=== Section Start ===
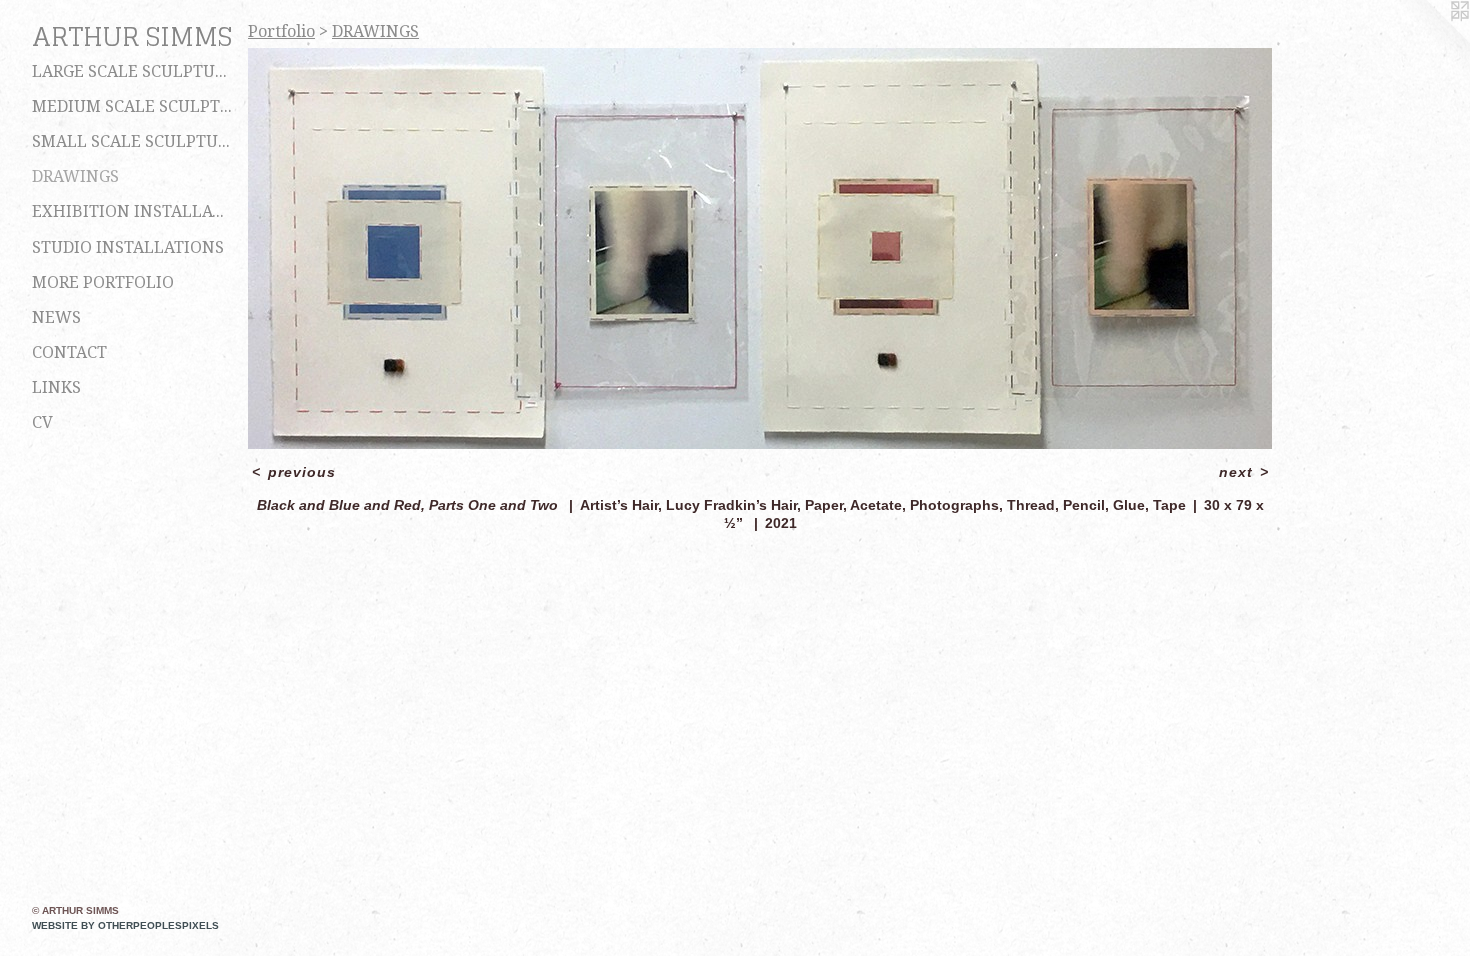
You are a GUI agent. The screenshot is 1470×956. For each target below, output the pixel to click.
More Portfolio (103, 282)
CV (42, 422)
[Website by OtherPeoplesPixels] (1430, 40)
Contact (69, 352)
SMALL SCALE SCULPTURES (132, 141)
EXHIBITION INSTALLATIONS (132, 211)
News (56, 317)
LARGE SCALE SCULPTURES (132, 71)
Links (56, 387)
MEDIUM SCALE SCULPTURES (132, 106)
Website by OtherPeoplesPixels (125, 925)
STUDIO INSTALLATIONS (128, 247)
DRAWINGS (75, 176)
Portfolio (281, 31)
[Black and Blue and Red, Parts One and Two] (760, 248)
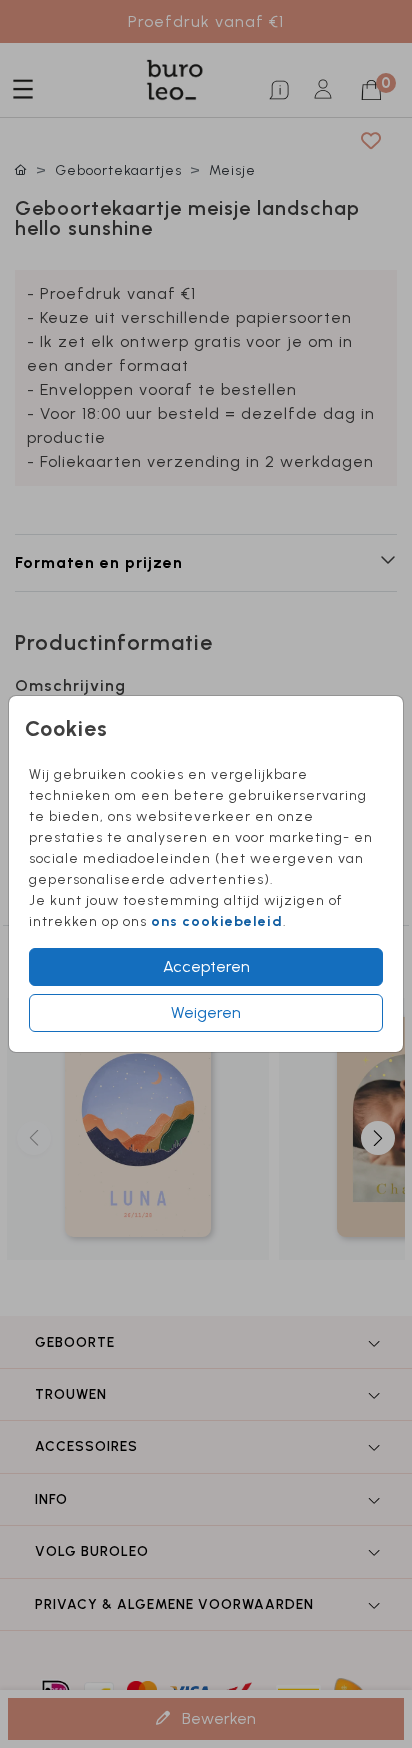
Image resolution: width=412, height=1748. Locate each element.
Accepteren (206, 966)
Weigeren (206, 1012)
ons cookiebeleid (217, 921)
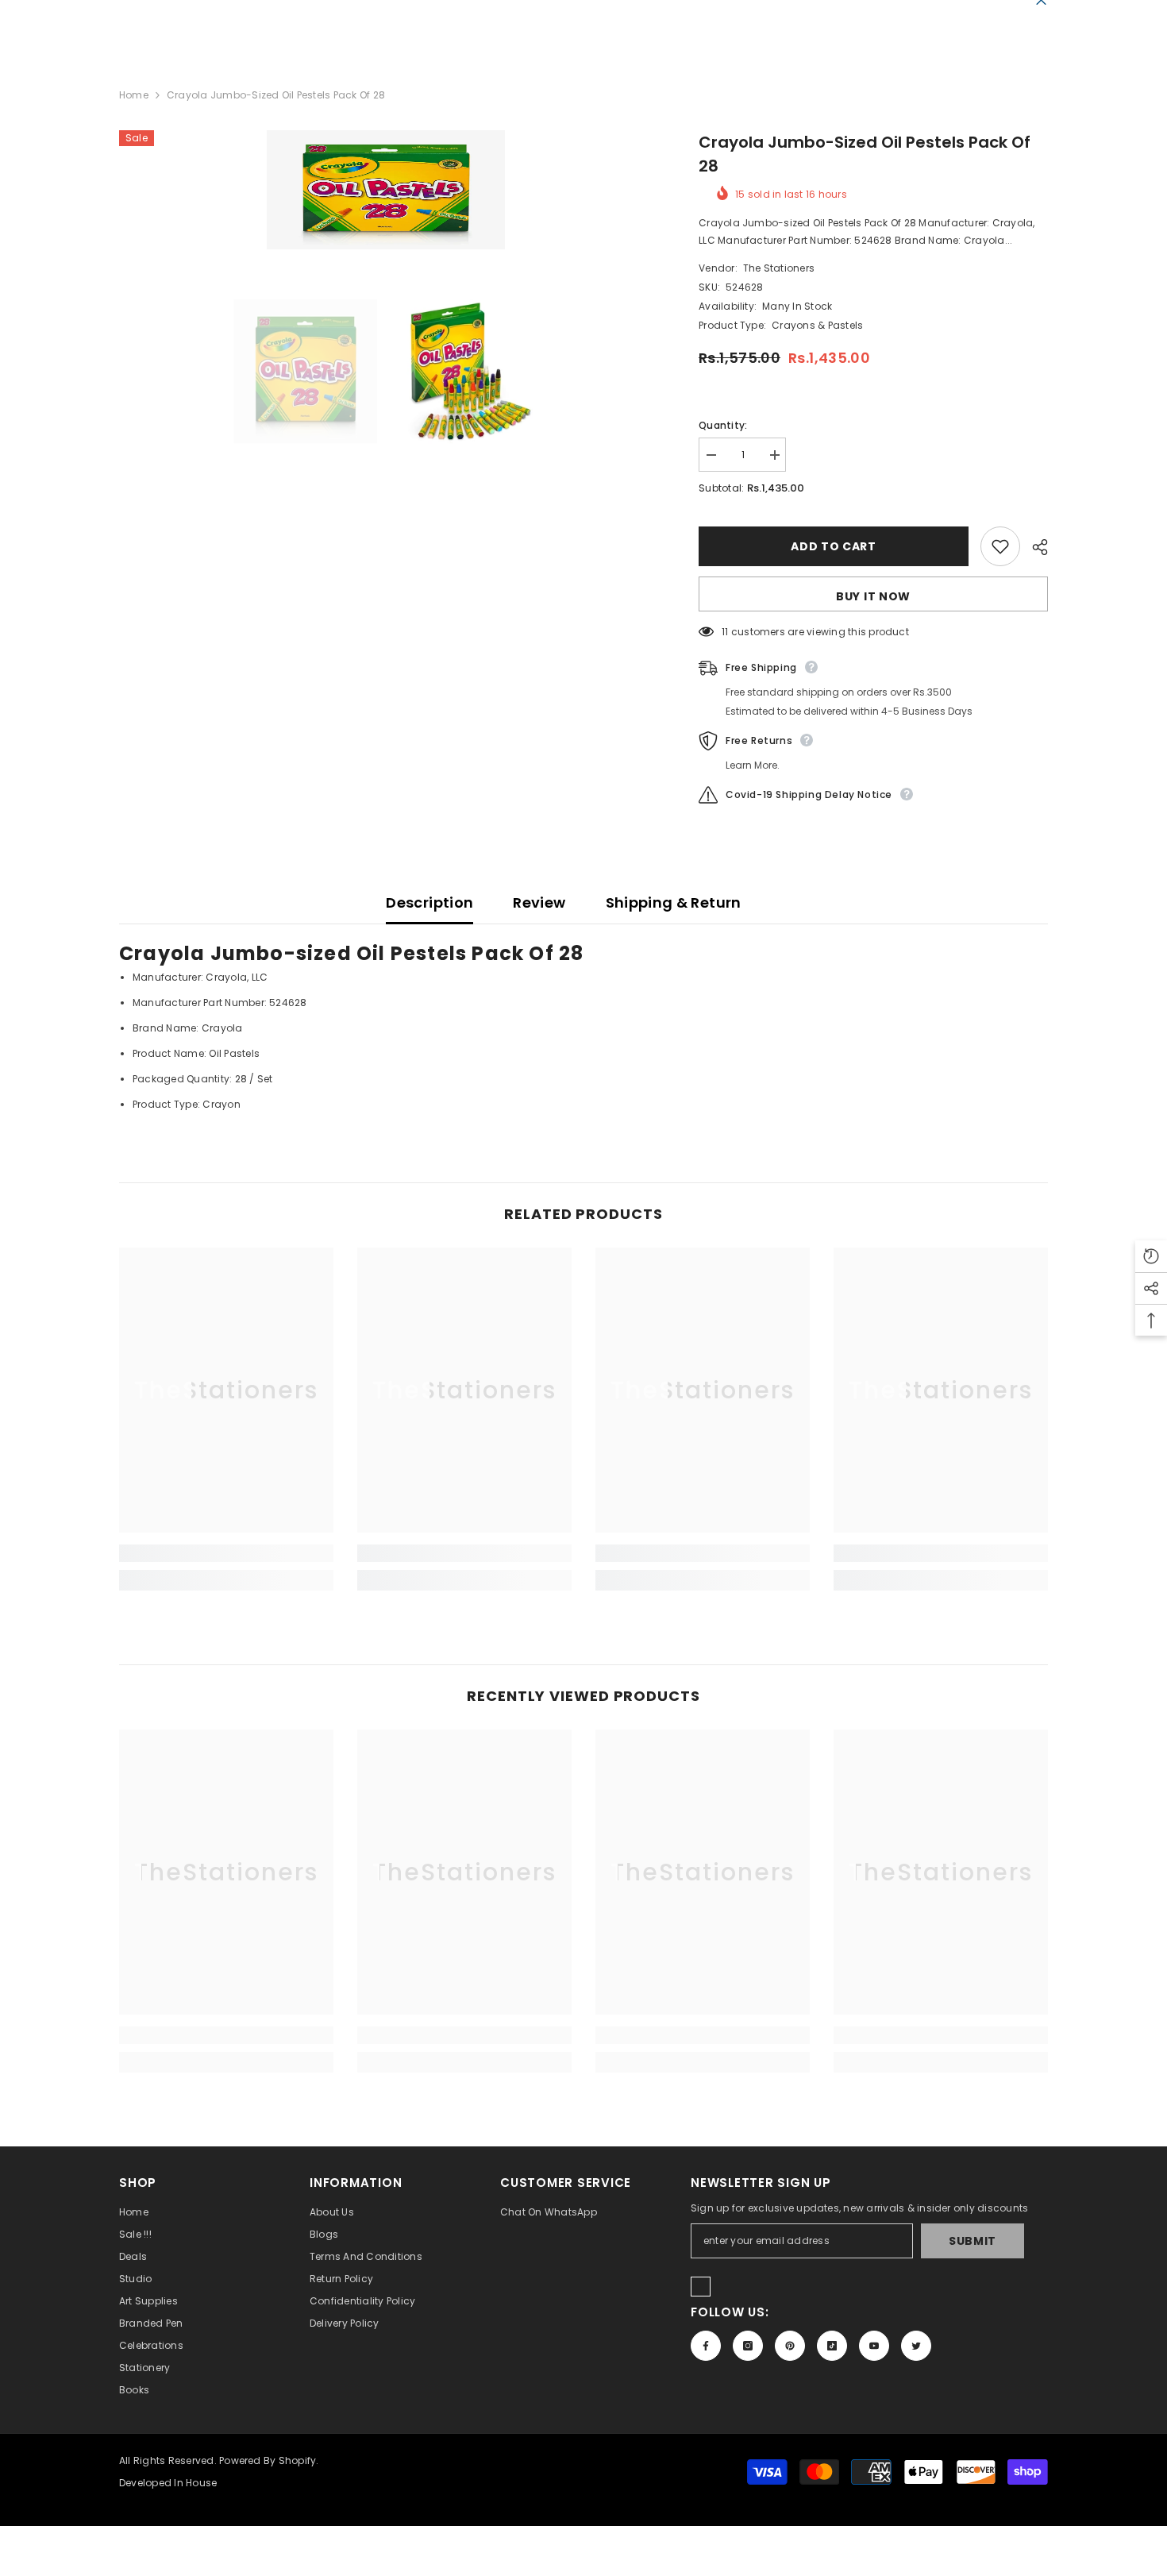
=== Section End ===
» WHAT IS EXPECTED
Leaving pictures aside, write out each record above exactly as given.

» TASK RESULT
You are a GUI agent. The screenshot is 1470×956. For each target below, output the pixel to click.
More Portfolio (103, 282)
CV (42, 422)
[Website by OtherPeoplesPixels] (1430, 40)
Contact (69, 352)
SMALL SCALE SCULPTURES (132, 141)
EXHIBITION INSTALLATIONS (132, 211)
News (56, 317)
LARGE SCALE SCULPTURES (132, 71)
Links (56, 387)
MEDIUM SCALE SCULPTURES (132, 106)
Website by OtherPeoplesPixels (125, 925)
STUDIO INSTALLATIONS (128, 247)
DRAWINGS (75, 176)
Portfolio (281, 31)
[Black and Blue and Red, Parts One and Two] (760, 248)
Image resolution: width=412, height=1748. Locate each element.
Accepteren (206, 966)
Weigeren (206, 1012)
ons cookiebeleid (217, 921)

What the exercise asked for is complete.